La cancel culture dans le viseur ?
Au menu, toujours la même recette : du gras et du poil, du sexe, beaucoup de violence gratuite, des propos racistes en veux-tu en voilà, pas mal de stupéfiants et autres blagues d’un goût relatif…
La cible principale ? Les médias dits « progressistes », la génération Z, la cancel culture et l’idéologie woke, d’après les déclarations des frères Wayans. Les iels et autres LGBTQ+XZ@ et compagnie, à les en croire, n’ont qu’à bien se tenir…
Hélas, à l’arrivée, le film paraît bien plus timide qu’annoncé au départ, comme si les auteurs avaient constamment marché sur des œufs : les Noirs font des blagues sur les Noirs et les Blancs font des blagues sur les Blancs (surtout sur les républicains et les conservateurs…).
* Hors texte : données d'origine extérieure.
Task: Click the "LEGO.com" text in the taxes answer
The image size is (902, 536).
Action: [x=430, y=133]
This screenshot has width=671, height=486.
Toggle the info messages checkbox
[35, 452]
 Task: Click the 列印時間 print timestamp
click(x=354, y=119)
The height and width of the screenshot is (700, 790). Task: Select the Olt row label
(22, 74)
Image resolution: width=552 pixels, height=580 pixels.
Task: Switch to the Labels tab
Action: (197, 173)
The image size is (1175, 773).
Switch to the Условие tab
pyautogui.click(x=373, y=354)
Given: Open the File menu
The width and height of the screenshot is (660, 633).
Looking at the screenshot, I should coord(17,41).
Même les trans, finalement, s’en sortent bien. Dommage, car si le public se déplace massivement en salles pour Scary Movie 6, c’est précisément pour la promesse d’un film irrévérencieux qui dézingue à tout va le politiquement correct. Cela étant, même si la promesse n’est pas vraiment tenue et que le film, au mieux, fait sourire, son succès au box-office en dit long sur les attentes de spectateurs qui souhaitent profondément renverser la table.